At the same time, I never see the way hOME or VBCC attends to the Mysteries to be anything less than reverent - even though there are no vestments in sight. In the smaller setting - kind of public but actually quite intimate - full on eucharistic vestments would seem out of place. For some reason, I think that "simplicity" is reverant in a small setting, but irreverant in a larger one. Does that make sense?
As for the pastoral issue, let me explain that it's not "pretty frocks" that I'm really talking about. Priests generally wear stoles when performing priestly functions. Visualize a simple stole here, rather than a medieval carnival. I think it is at the very least pastorally useful because it makes the statement that the chief consecrator is functioning as a priest. In those moments, the celebrant isn't just my friend (let's call him) Bill, but Bill the priest. Bill's personality isn't erased (now, who would want that?), but ritual action and vestments are visual indicators of the theological reality that this man through his functioning as a priest empowers and even enables the people to present themselves to God in the Sacrifice. As chief consecrator Bill the priest has a divine authority to ask God to do what he does in that moment for the Church that has nothing to do with whether he's a nice man or if people like him. Vestments, then, are a kind of pedagogical tool to remind us that we're Catholics and not Donatists.

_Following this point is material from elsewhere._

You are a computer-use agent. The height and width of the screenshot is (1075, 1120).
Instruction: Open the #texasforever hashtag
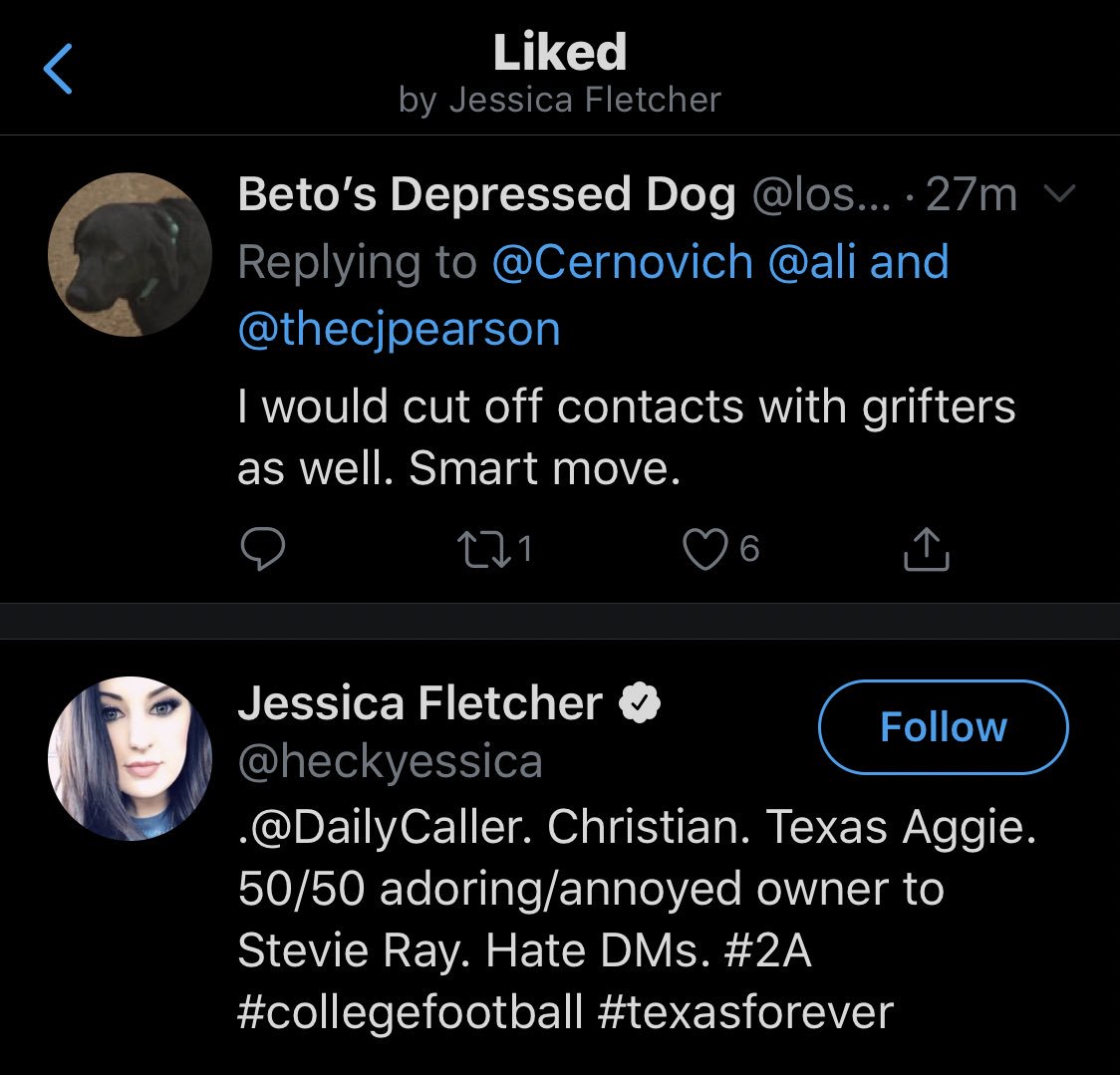click(745, 1013)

I guess I don't get all that hot and bothered about it (really!) because I know that someone can be both my friend and my priest, and that sometimes the most spiritually efficacious thing is that he is my priest. Some people complain that this creates a harmful division between clergy and laity. And for all of that, I'd think I'd answer that there's a difference between a clergy/laity "distinction" and a "division." It's not an Indian caste system, and if we let ourselves talk about it like it is, we only hurt ourselves. When we ordain people, we create a distinction. What we do with it, how we talk about it, how we understand it - that's the question. The distinction is there as soon as we say that one person can consecrate the bread and wine, and another can't. As soon as somebody is to any extent "in charge" or a facilitator of religious activities, that happens. Happily, it's the way of the Church to ordain people so that we can be upfront about it and learn to be healthy about it. I'm reminded of all the Baptists I've known who refuse to say they have a theology of ordination or even of ministry, but will affirm that the Holy Spirit comes upon the preacher when he enters the pulpit. Saying the distinction isn't there doesn't make it true, it just keeps us dishonest and schizophrenic in our theologies.
I have yet to meet anyone bothered by vestments whose church uses them. The people I hear protest (ahem) the loudest are in traditions and churches that do not, and would not use them. Why are those people so certain about what the practice means and what it does to people?